Recipes: command lines for common jobs

Copy-paste starting points for the situations that come up most. Each one notes why those flags. For the reasoning behind a setting, follow the links into usage.md and the internals docs; for full flag defaults, see the README.

Output and cut-list paths are auto-named next to the input unless you pass -o / --json, so the commands below omit them.

Quick clean — start here

erm input.wav

The default pipeline: remove mode, hybrid denoise, room tone on, all detectors on. Most recordings need nothing else.

Inspect before committing

erm input.wav --dry-run

Prints the cut list (and writes the JSON) without rendering — the fast way to see what would be cut and tune flags before paying for a render. This is the core of the iterate loop.

Conversational podcast that keeps its breathing room

erm input.wav --pad-pause-factor 0.5 --min-gap-ms 100

Removes the filler but doesn't slam the neighboring words together: --pad-pause-factor keeps half of the pause that was already inside the cut, and --min-gap-ms guarantees at least 100 ms between the flanking words. Natural-sounding for speech. How the two differ: render-pipeline.md → Part 3.

Video / screencast that must keep caption & A/V timing

erm input.wav --mode silence

Mutes each filler in place instead of excising it, so the output is the exact same length — caption timestamps and lip-sync don't drift. Leave room tone on; it fills the muted holes with the natural floor. To render the picture too (not just the audio), add --video — see working with video. Background: usage.md → which mode.

Multitrack stem you'll re-mix against other tracks

erm mic2.wav --mode silence

Same reason: excising one stem would de-sync it from the other mics. silence keeps every track frame-aligned.

Noisy room

erm input.wav --denoise-nr 18 --denoise-nf -30

Keeps the default hybrid denoise but pushes it harder (--denoise-nr is reduction strength in dB, --denoise-nf the noise floor). If the floor still shifts at edits, lower --room-tone-level-db toward -18. Mechanism: denoise-and-room-tone.md.

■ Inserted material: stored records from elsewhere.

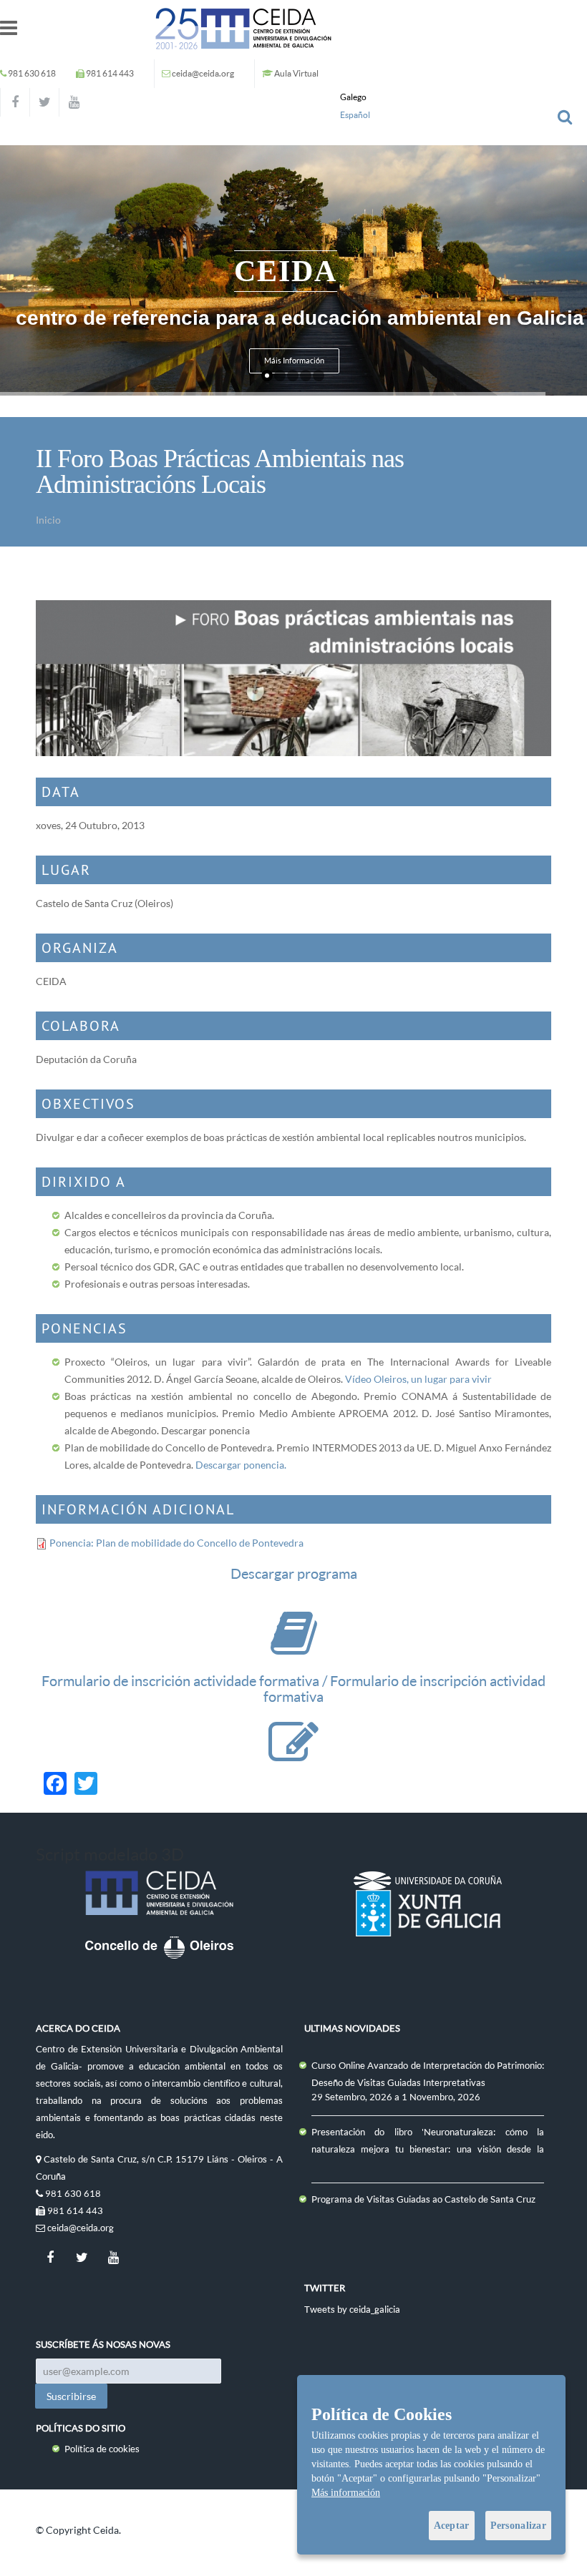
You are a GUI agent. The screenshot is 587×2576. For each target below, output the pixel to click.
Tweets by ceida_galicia (352, 2309)
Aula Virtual (296, 73)
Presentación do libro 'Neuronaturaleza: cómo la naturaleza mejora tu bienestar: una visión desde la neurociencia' (427, 2149)
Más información (345, 2492)
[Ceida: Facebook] (15, 102)
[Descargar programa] (294, 1647)
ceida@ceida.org (203, 73)
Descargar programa (294, 1573)
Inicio (48, 520)
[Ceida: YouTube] (73, 102)
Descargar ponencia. (240, 1465)
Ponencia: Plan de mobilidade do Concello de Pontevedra (176, 1543)
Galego (353, 97)
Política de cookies (102, 2448)
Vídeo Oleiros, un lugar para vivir (418, 1379)
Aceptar (452, 2525)
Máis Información (294, 361)
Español (355, 114)
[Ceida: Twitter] (44, 102)
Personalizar (518, 2525)
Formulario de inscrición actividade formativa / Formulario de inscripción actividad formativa (293, 1688)
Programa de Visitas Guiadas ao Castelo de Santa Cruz (423, 2199)
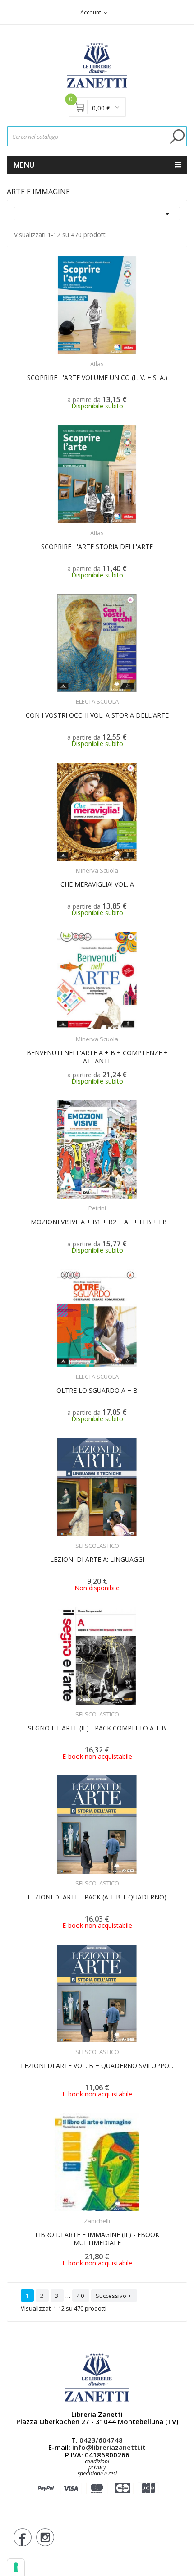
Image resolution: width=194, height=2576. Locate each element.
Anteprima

Already-clean studio capture

erm input.wav --denoise none --no-room-tone

Minimal-touch pass: no denoising, no added floor. Use only when the recording is genuinely clean — without room tone, splices and any silence/min-gap holes get no floor fill.

Fastest possible pass

erm input.wav --model small.en --device cuda --compute-type int8

Smaller model + GPU + 8-bit compute. Noticeably faster; slightly coarser word boundaries and filler coverage. Drop --device cuda if you don't have the CUDA runtime installed (see transcription.md).

Maximum filler coverage

erm input.wav --gap-min-ms 250

large-v3 (the default) already catches the most fillers and lands the tightest boundaries; the lower gap threshold scans shorter pauses for dropped fillers. Slower, more thorough.

Custom filler vocabulary

Three flags shape pass 1's word list. They compose in order — --fillers defines the set, --add-fillers unions on top, --remove-fillers subtracts (removal wins):

# Replace the built-in list entirely.
erm input.wav --fillers "um,uh,er,like"

# Keep the defaults and add your own verbal tics — the common case.
erm input.wav --add-fillers "basically,like,you-know"

# Keep the defaults but drop one that over-matches your voice.
erm input.wav --remove-fillers "ah"

Reach for --add-fillers instead of --fillers when you just want the defaults plus a few words: --fillers makes you re-type the whole built-in list, and forgetting a stem silently drops it.

Caveat: automatic elongation matching (ummmmum) only applies to the built-in stems — a custom word like basically matches verbatim only. See detection.md → pass 1.


Got a result that's wrong rather than a job to set up? Use troubleshooting.md.